Para ser bem entendido: a crise grega, ainda que monstruosa pelos
padrões gregos, é em si própria apenas um aborrecimento
para países excedentários da Europa. Uma grande soma de 200
ou 300 mil milhões podia ser reestruturada muito facilmente ou
pelo menos tratada de alguma forma. O seu significado está na
oportunidade que proporciona à Alemanha para revisitar o desastre
bancário europeu na sua totalidade. A reestruturação da
dívida grega, com suas repercussões sobre os bancos da Europa,
é um estudo de caso útil; um ensaio geral; uma desculpa para
começar o processo de encarar seriamente o mais vasto Grande Enigma
Europeu".
Desde então muita água passou debaixo da ponte.

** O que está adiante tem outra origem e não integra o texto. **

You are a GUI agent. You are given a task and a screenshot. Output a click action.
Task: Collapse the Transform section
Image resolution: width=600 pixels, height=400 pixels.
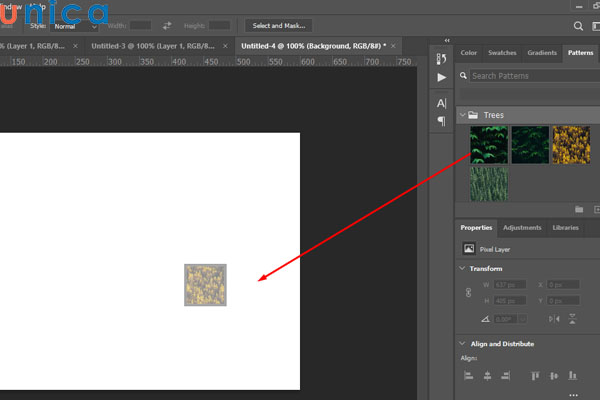462,268
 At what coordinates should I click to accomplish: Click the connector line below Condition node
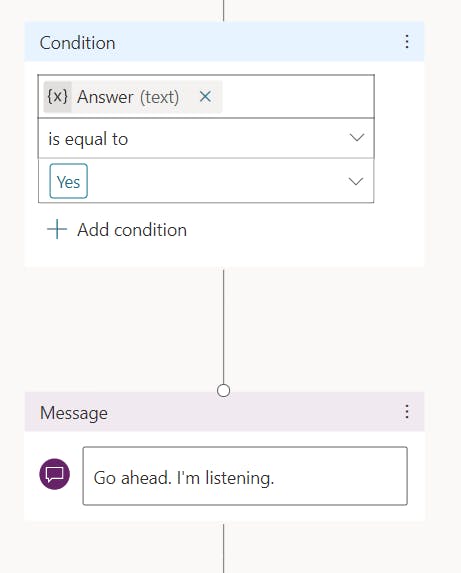pyautogui.click(x=224, y=326)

A dívida
grega foi reestruturada quase um ano depois (em breve se-lo-á mais uma
vez) e, o que é ainda mais importante, perdas bancárias foram
transferidas em massa para o contribuinte do Norte da Europa através:
(a) de acordos de empréstimos colossais para "salvamento" de
quatro países da Eurozona (Grécia, Irlanda, Portugal e, agora,
Chipre e ainda o país muito mais significativo, a Espanha) e (b) as
LTROs do BCE bombearam 1 milhão de milhões
(trilion)
de liquidez para dentro de bancos em grande medida insolventes da área
da Eurozona.
Tragicamente, esta transferência em grande escala do
"sofrimento" dos bancos para os contribuintes, via
instituições da Eurozona, não fez absolutamente nada para
deter a Crise. Por que o faria? Sem colocar em acção as
ferramentas institucionais em falta para reverter o efeito dominó, uma
mera transferência de sofrimento de uma entidade solvente para outra
não proporciona alívio. Assim, encontramo-nos agora numa fase de
desintegração avançada da área de divisa comum.

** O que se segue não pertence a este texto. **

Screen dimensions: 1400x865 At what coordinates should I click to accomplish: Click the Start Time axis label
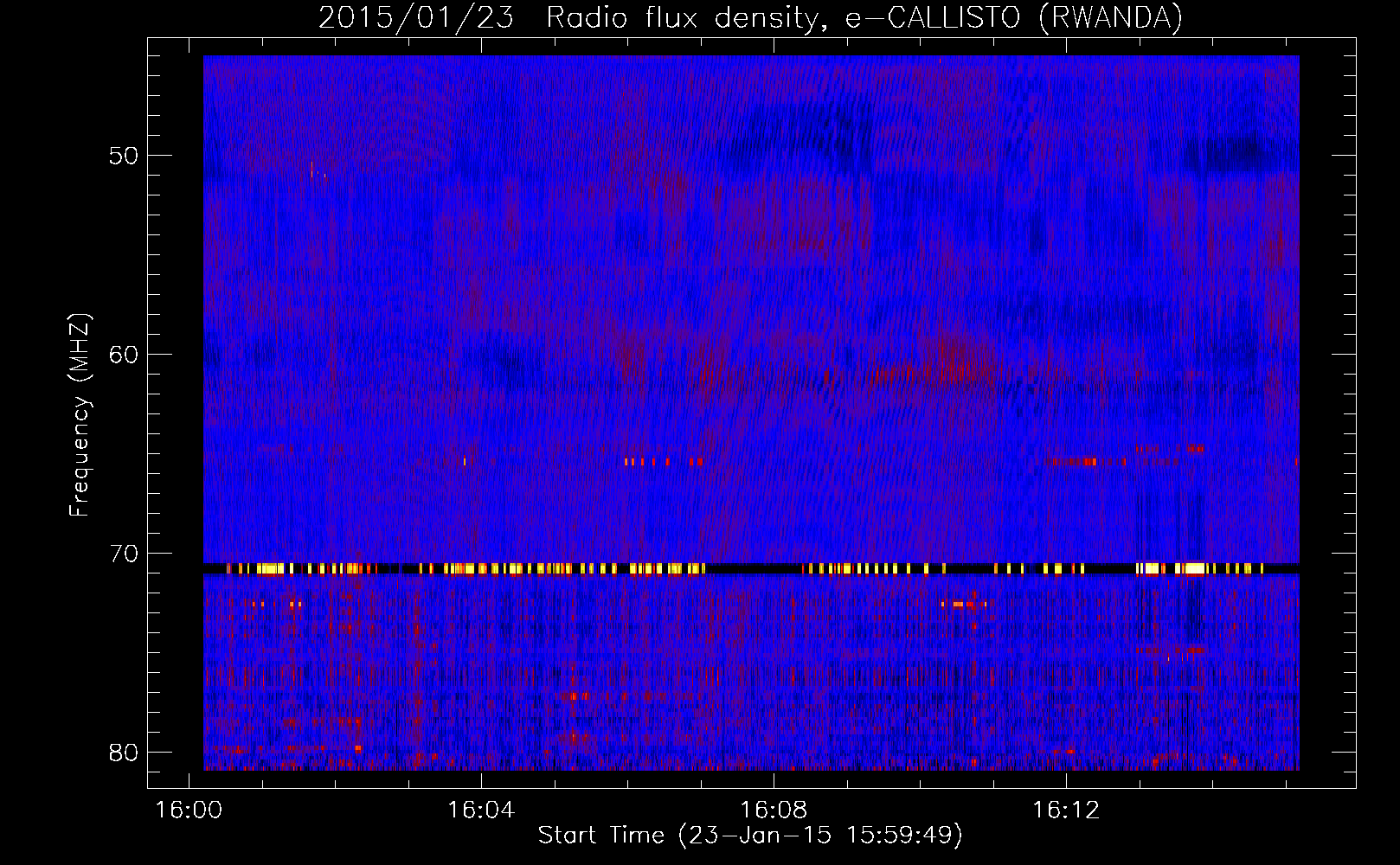pyautogui.click(x=750, y=835)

Só há poucos dias o BCE revelou a extensão da
desintegração: pequenas e médias empresas na Espanha pagam
taxas de juro que são, em média, 210 pontos base maiores do que
aquelas pagas por empresas comparáveis alemãs a fim de contrair
empréstimos de até um milhão de euros.
Recordando que a ideia de uma divisa única dentro de um mercado
único era para criar circunstâncias favoráveis a
preços convergentes de bens homogéneos (e o dinheiro deve ser o
mais homogéneo de todos os bens!), um spread de 210 pontos base para
empresas com a mesma perspectiva de lucratividade, na mesma área
económica, está na fronteira não apenas do escandaloso
como também, na verdade, do absolutamente insustentável. Desde
que os mercados funcionem adequadamente, o "preço do dinheiro"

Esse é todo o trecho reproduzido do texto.